Stretchers vs. Plastic

Lots of little jobs today including adding some art-print options to my website and ordering canvas. I like the TopGun canvas I painted on last week but I don't like the stretching process much. Stretcher bars are also rather expensive (£40 for wood and up to £70 for aluminium ones!) AND it seems that cracking and deterioration in paintings is mainly due to a flexible surface instead of a rigid one. So, I've been toying with the idea of sticking the canvas to a solid surface. These paintings are proving expensive now. The canvas is £16 a metre, so I thought that (the normally too expensive) acrylic plastic might be feasible at last.

Lots of options... acrylic is tough and stable and costs about £50 for about £40 of stretchers, PLUS no need to stretch, just glue the canvas on to the surface. Aluminium composite is another option, which is about the same price. Would this be more stable? Big sheets of acrylic might flex and bow. Polycarbonate is at least 50% more expensive. Is this better? It's much tougher but can yellow with age. Wood... too heavy. If I knew the acrylic was rigid I could prime and paint directly on that and ignore the canvas all together... but then every little scratch would show up so the piece would have to be perfect.

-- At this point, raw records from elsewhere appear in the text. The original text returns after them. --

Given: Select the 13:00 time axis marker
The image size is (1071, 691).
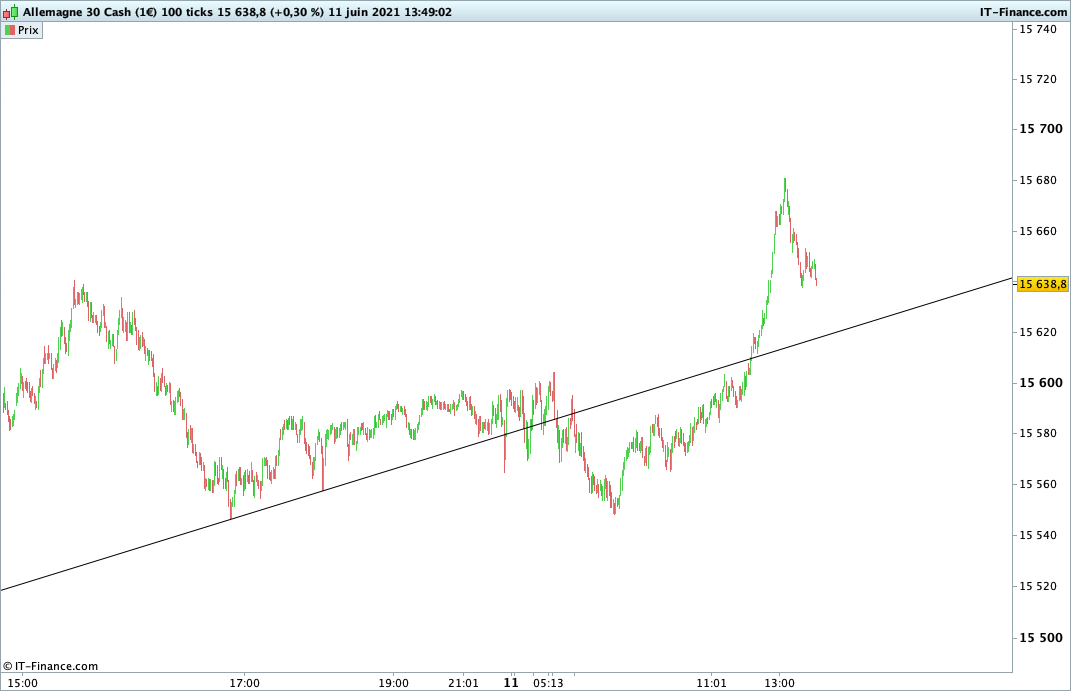Looking at the screenshot, I should click(x=779, y=683).
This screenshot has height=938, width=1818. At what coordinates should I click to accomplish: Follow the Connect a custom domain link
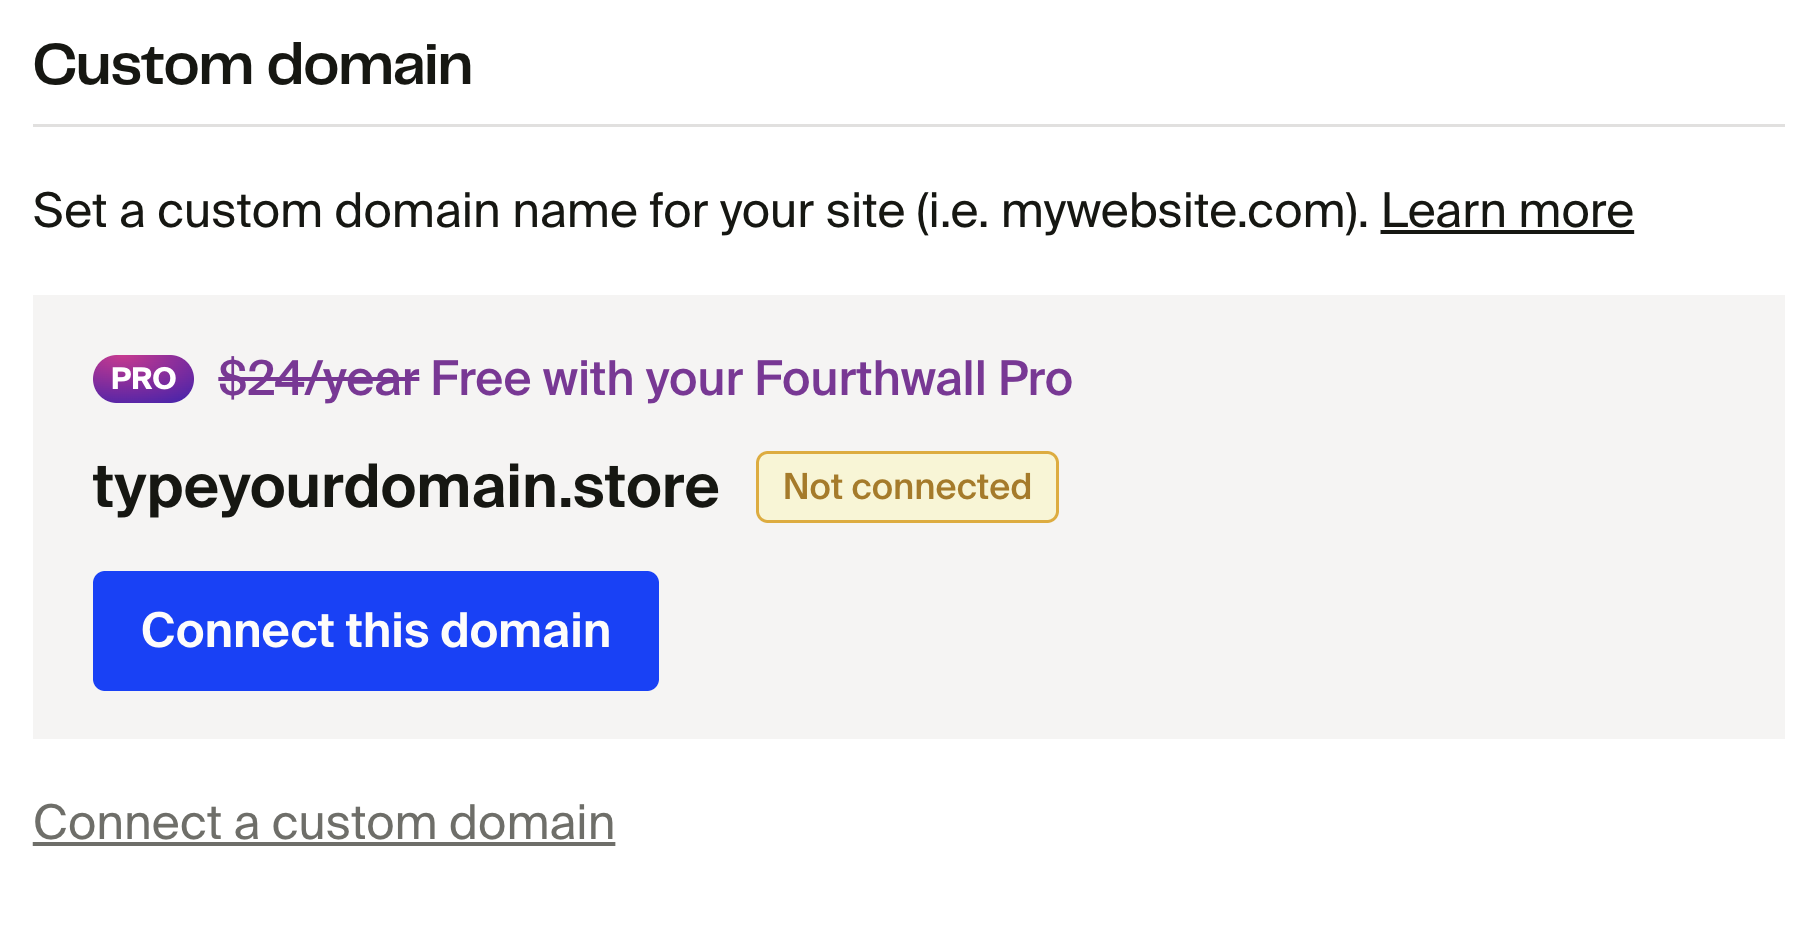coord(324,823)
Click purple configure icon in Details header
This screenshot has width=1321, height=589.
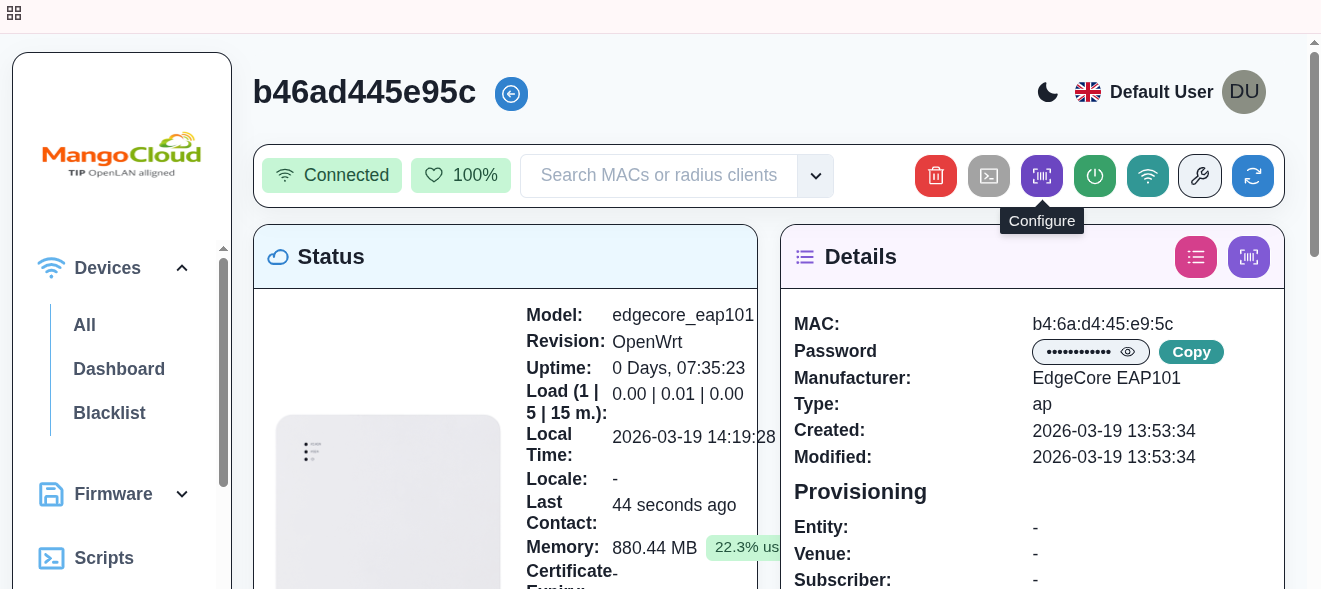pyautogui.click(x=1248, y=257)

Choices choices! Is it better to go for the best and most expensive materials, or compromise? For me, I'm tending towards the best. If anyone assumes a painting is going to be a masterpiece it should be the artist (I mean, why aim to paint a substandard painting..!?), and the most luxurious and perfect bed should be made and set ready for the queen of paintings. If she turns out to be less than regal and a little flaky around the edges then at least she can claim to have a bed fit for a queen.


John Salmon. said...

Hmmm! I know exactly what you mean Mark and I commend you for it but, on the other hand there is another way to look at things.

Don't forget about the work of the conservators. You wouldn't want to deny them the chance of looking after your paintings in the future.

Picasso used all sorts of unstable materials from napkins to cardboard from cartons and gouache paint which can fade while you look at it.

The museum conservators do a great job of looking after old artworks. They love to handle an old masters original work and they love what they do.

It would be shame to deny them the opportunity of looking after your babies in the future :)

Andrew Williams said...

I am reminded of da Vinci's "Last Supper"...

Painting Tips and Tricks said...

I like your blog!...Daniel

jill said...

Decisions, decisions, Im really sorry I cant help you with this one. Your work is worthy of the best quality you can afford but I also agree with John Salmon above and think your work will stand up anyway no matter what it is painted on. I have seen some fantastic work on brown paper. Good luck with whatever you decide

Mark Sheeky said...

Good points from everyone! Perhaps the best solution is to pick surfaces based on the picture and nothing more.